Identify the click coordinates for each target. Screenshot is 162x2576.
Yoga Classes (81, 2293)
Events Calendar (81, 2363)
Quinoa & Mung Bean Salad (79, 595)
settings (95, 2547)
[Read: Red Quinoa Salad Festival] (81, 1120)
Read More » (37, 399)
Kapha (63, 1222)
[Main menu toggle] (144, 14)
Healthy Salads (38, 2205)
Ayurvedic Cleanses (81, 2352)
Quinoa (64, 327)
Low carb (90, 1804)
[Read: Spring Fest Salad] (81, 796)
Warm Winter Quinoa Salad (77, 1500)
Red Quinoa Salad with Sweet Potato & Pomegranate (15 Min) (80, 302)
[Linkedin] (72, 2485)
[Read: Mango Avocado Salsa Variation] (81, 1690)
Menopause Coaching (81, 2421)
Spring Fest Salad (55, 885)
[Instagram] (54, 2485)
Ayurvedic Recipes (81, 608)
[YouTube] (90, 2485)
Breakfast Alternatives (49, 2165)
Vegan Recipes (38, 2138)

> [EXERCISE DESCRIPTION]: Where a line of the data above includes "Ayurvedic", copy that line.

> [PROBLEM SOLUTION]:
Ayurvedic Cleanses (81, 2352)
Ayurvedic Recipes (81, 608)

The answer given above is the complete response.